Micron posted fiscal Q3 revenue of $41.46 billion — up over 3× year-on-year, beating estimates by 16% — with EPS up 12×, gross margin at a record 84.9%, and Q4 guidance midpoints topping consensus by over 15%; shares surged more than 16% after hours.

01

How strong was this quarter, really?

Adjusted revenue hit $41.46 billion, up roughly 346% year-on-year and $5.77 billion above Wall Street estimates — not a marginal beat, but a demand-and-pricing explosion.
Adjusted EPS came in at $25.11, up more than 12× year-on-year and 22% above consensus; adjusted operating profit reached $33.68 billion, beating estimates by about 21%.
Adjusted gross margin hit 84.9% — more than double the level a year ago and 3 percentage points above expectations. This means → Micron holds exceptional pricing power in this AI-storage cycle, with its product mix still shifting toward higher-value segments.
02

Why is the data-center number the headline?
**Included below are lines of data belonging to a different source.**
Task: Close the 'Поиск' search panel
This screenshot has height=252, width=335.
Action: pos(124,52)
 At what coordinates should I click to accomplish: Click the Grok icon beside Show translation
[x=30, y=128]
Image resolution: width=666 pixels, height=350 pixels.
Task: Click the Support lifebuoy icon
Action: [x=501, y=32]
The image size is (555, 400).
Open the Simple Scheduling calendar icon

Core data-center revenue reached $11.52 billion — 7.5× the year-ago level and nearly 70% above consensus. This is the single most significant data point in the entire report.
In plain terms = the market's biggest fear was "is AI-server memory demand cooling off?" Micron answered with a number almost double what analysts expected: no, it is not.
Cloud-storage revenue was $13.77 billion, beating estimates by about 29%. Together the two segments made up roughly 61% of total revenue, confirming AI infrastructure as Micron's dominant growth engine.
03

Is it more than just an AI story?

Mobile and client revenue came in at $11.52 billion, topping estimates by about 18%.
This reflects a broadening of the storage-supply squeeze beyond AI: as AI servers absorb advanced DRAM and HBM capacity, conventional DRAM, NAND, and chips bound for PCs and smartphones are also seeing tighter supply and price support.
In plain terms = the signal from this report is not "only AI is strong" but "AI is lifting supply-demand dynamics across the entire memory industry."
04

Why does Q4 guidance matter more than the beat itself?
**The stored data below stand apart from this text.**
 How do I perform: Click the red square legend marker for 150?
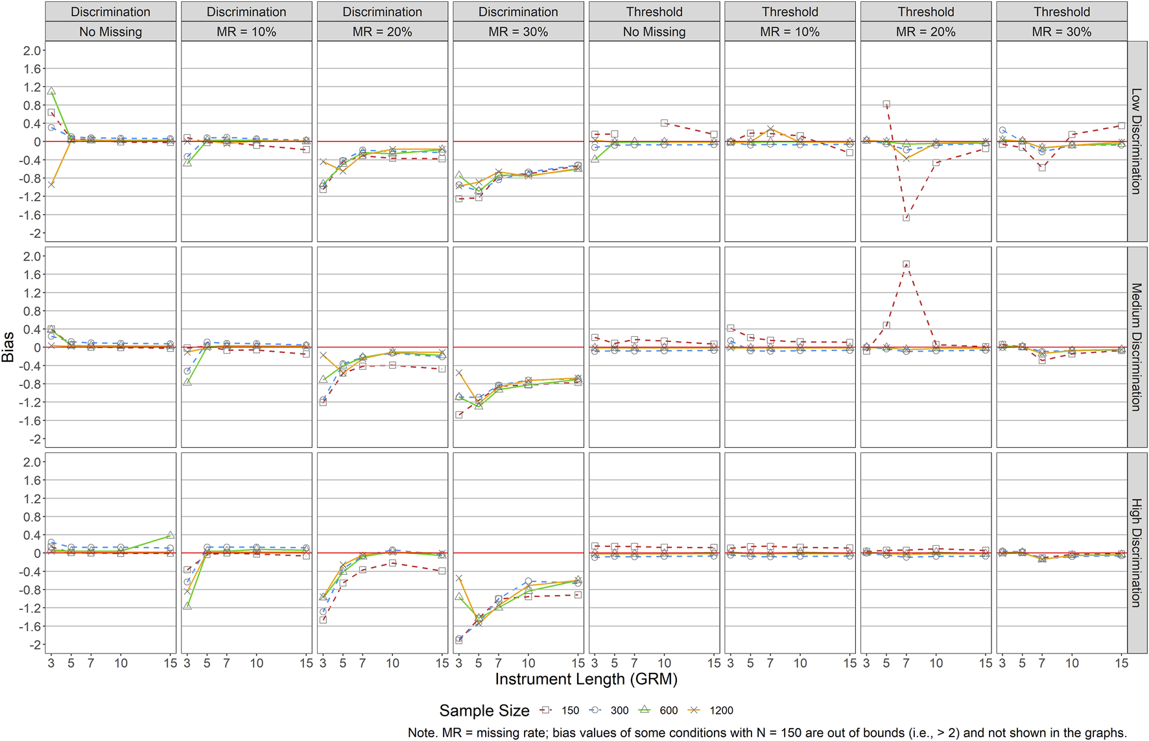click(545, 711)
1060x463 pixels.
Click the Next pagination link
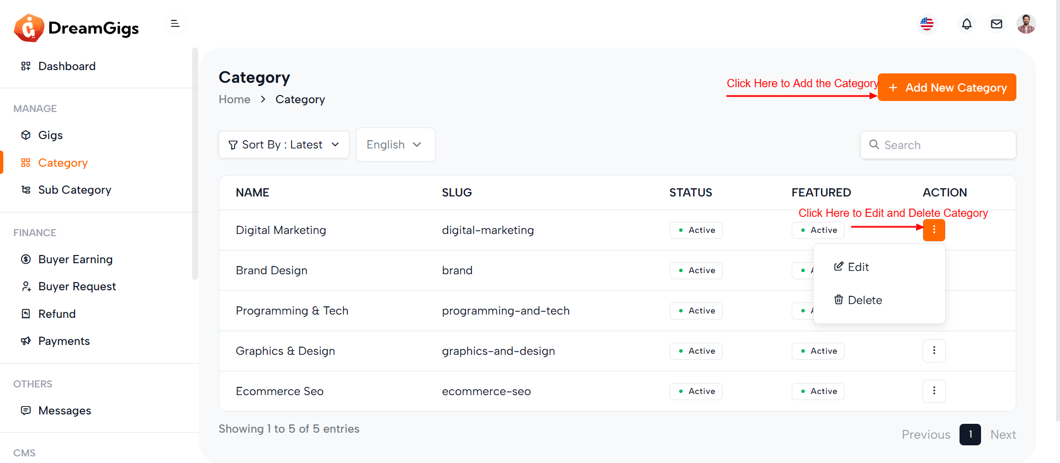pyautogui.click(x=1003, y=434)
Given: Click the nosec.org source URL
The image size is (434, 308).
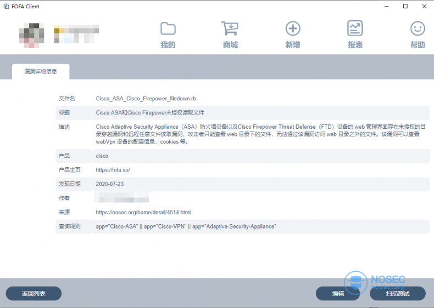Looking at the screenshot, I should 143,212.
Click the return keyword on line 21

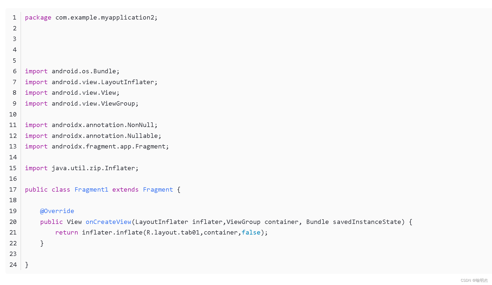pyautogui.click(x=67, y=233)
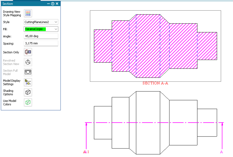Click the Spacing input field
The width and height of the screenshot is (233, 157).
[41, 43]
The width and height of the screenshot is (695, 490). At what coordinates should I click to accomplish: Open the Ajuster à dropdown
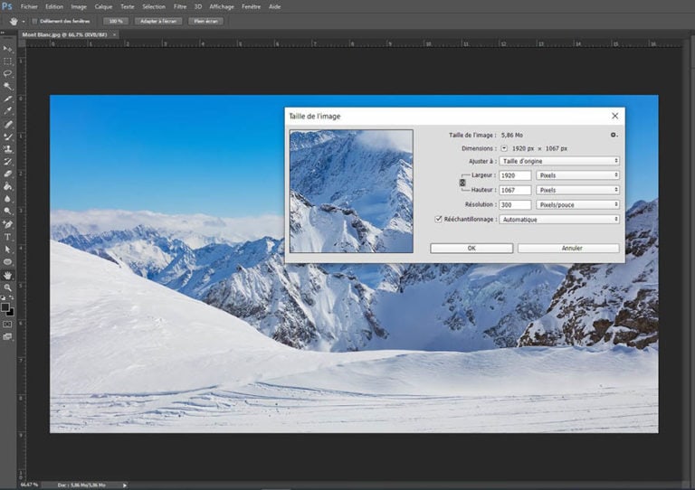click(x=559, y=161)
Q4 revenue guidance midpoint: $50 billion, roughly 15.6% above consensus; EPS guidance midpoint: $31, about 22.5% above consensus.
This means → the market's worry that "earnings may be near their peak" has been directly undercut — on a midpoint basis, revenue is set to grow another 20.6% sequentially, and profits are still accelerating.
With Micron shares already up nearly 270% year-to-date, merely meeting expectations would not have moved the stock. What drove the 16%+ after-hours surge was a clear signal of further earnings acceleration, compounded by a "panic-repair" bounce from Tuesday's 13% plunge on SK Hynix headlines.
05

How long will HBM stay undersupplied?

CEO Sanjay Mehrotra said HBM supply-demand tightness will persist beyond 2027; broader memory-chip supply constraints should ease gradually by 2028, and the company currently "cannot see" when supply will catch up with demand.
Q4 capex guidance is roughly $10 billion, over 12% above consensus, directed mainly at HBM, advanced DRAM, and packaging capacity. Micron's 2026 HBM capacity is essentially sold out.
This means → the AI-infrastructure build cycle may last longer than investors previously assumed, and memory's share of AI-server cost structures is still rising.
06

What risks remain after a blowout quarter?

Memory is inherently cyclical: today's high margins rest on extreme supply tightness, and once new capacity comes online, whether prices and margins can hold is the key long-term variable.
With shares up nearly 270% this year, the market's margin for error is razor-thin — Micron delivered "very good with even better guidance" this time, but the bar will ratchet higher every quarter from here.
In plain terms = a blowout quarter can repair short-term confidence, but whether it supports a longer-cycle valuation re-rating depends on how long AI capex and the storage-supply squeeze persist.

Content is for reference only, not financial advice.